Fantagraphics recently released “Songy of Paradise,” a large hardcover with gold embossing on soft lavender cloth, which focusses on another classic: the Bible, or, more specifically, John Milton’s criticism of one Bible story. Panter tackled Milton’s “Paradise Regained,” a retelling of Jesus’ forty-day retreat into the desert, reimagined with a dubious hero. In place of Jesus is a hillbilly named Songy, a zany wanderer who leaves his mother and friends at home and treks into the desert on a haphazard quest for nothing in particular. Songy is repeatedly tempted by Satan, who appears in various forms, most often that of a dinosaur. A true radical, Songy doesn’t let himself be swayed from his ideals by material pleasures.


Panter stopped by our offices to chat about the project. “You think, I’m gonna die before I finish this. It took five years to draw thirty-three pages, its crazy,” he recalled. Our conversation continues below:


I didn’t want to do Dante’s “Paradise.” There’s a lot of repetition in that work, and I had already integrated a lot of Dante’s “Paradise” into the “Purgatory” books. It’s like a palimpsest—a manuscript that’s doubled. I was seduced by the architecture of Dante, and after a while, it’s kind of embarrassing. Here I am, yet another person seduced by the architecture of Dante. I had to try to find a way to personalize it—which is what led me to Milton.


So you were inspired by Milton’s “Paradise Regained,” which is itself an homage to Dante?


Yes, Milton would be aware of Dante, but it’s a totally different thing because “Paradise Regained” is based on only four or five verses in the Bible—Jesus being tempted in the desert. I got rid of Jesus and replaced him with a hillbilly, who starves himself in the desert until he starts hallucinating Satan.


I haven’t read Milton or Milton criticism, but this seems easy to follow.


Yeah, it’s different from my more formal, harder-to-read books. The story here is actually very simple. Satan says, “Hey, be my pal,” and Jesus says, “Noooo, you’re Satan.” And that happens over and over and over again throughout the whole story. Satan goes, like, “Hey, I’ll tempt you with food!,” and Jesus goes, “No, I’m not hungry.” “What about money?” “I don’t need your money!” That’s the nature of the Milton text.
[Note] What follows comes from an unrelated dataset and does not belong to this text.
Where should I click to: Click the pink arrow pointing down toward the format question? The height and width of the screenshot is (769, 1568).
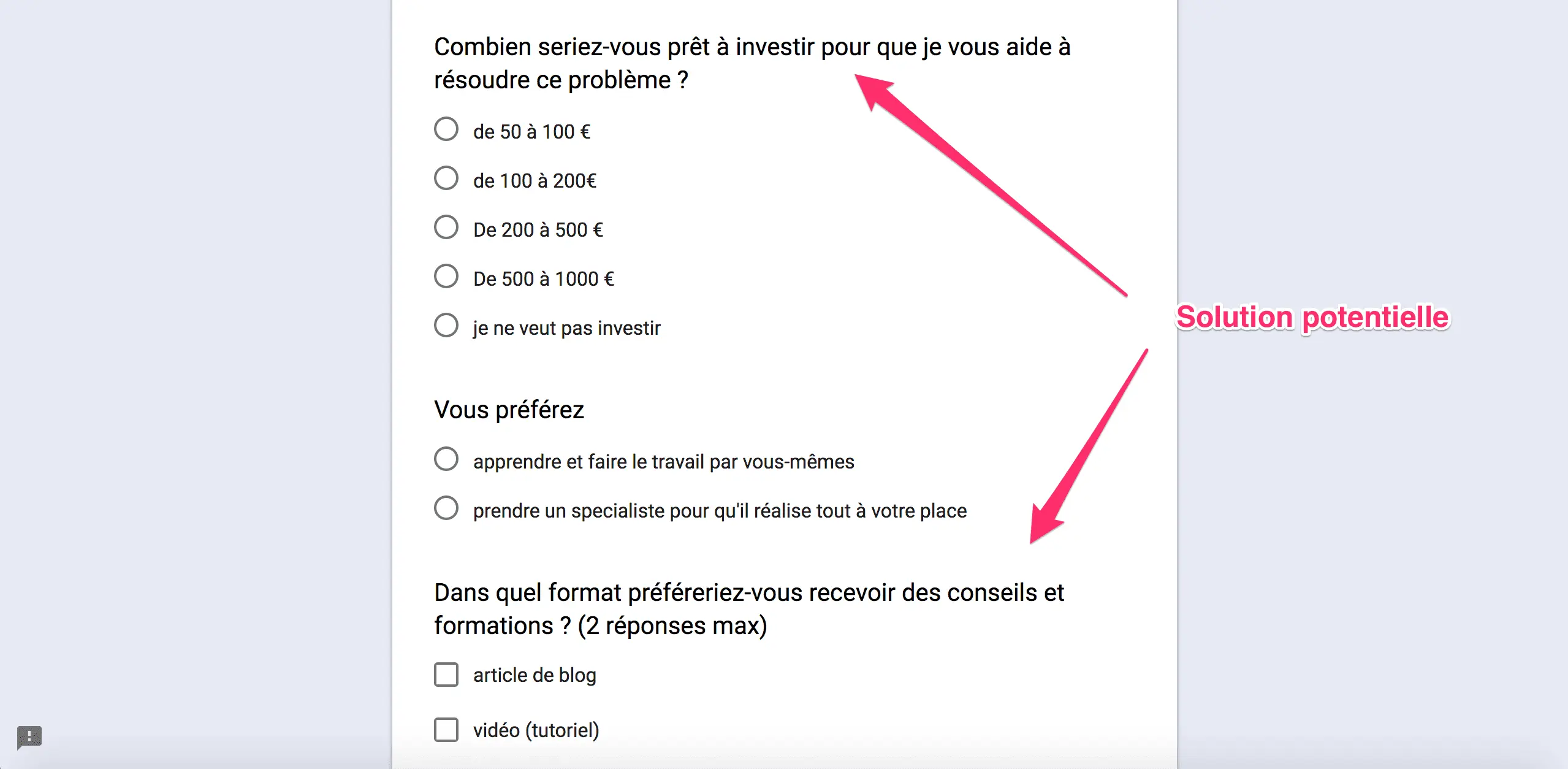pyautogui.click(x=1089, y=446)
What are the crossword-puzzle-looking boxes on the demon?


That came from a manuscript at the New York Public Library, at the Cullman Center, where I had a grant to work for ten months. I went there every day and had the privilege of reading Milton, and a lot of academic writing about Milton, so I would know my material. Those boxes come from what I believe was a Javanese illuminated manuscript painted on wood I saw at the library. It represented good and bad luck [using] numbered demons. The demon heads would be hosted on these kind of crossword-puzzle-looking things with numbers that had good luck or bad luck, a bit like those books you get to bet on the horses, you know, lucky numbers, or lucky horoscope, or so I think. But I liked it as a graphic thing to designate Satan.
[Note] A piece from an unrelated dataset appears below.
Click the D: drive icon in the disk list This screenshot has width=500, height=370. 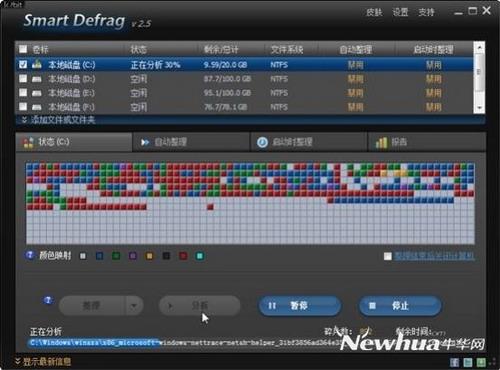36,79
Oh, I get it. That’s the motif that tells you it’s Satan in all his forms—so, that’s your invention.


Yeah, but it’s also saying that I don’t believe in Satan. The people in my family believe in Satan. [Panter was raised in Texas; his father was a preacher.] America believes in Satan. The people that elected Trump believe in Satan—though I don’t know if they really believe in anything at all.


I recognize this cute dinosaur.


Yes, this specific character is Danny the Dinosaur, by Syd Hoff, the socialist children’s-book author. That was a book I loved when I was a child.


But why is Danny the Dinosaur making his appearance here—is it to show that Satan takes many different forms?


Yeah—I needed a lot of different forms, and I needed things that would keep me excited. I’m interested in dinosaurs. The other thing that happens is that all these books are broken up in sections, and I kept track of this with the panels, so I’d know where I was in the story. In Milton, I address the issues that Milton addresses one by one.


So you’re re-creating the whole book?


Yes, but it’s not so long. Milton’s poem is only about a handful of verses in the Bible. “Paradise Regained” may be four books long, but it’s all pretty boring stuff.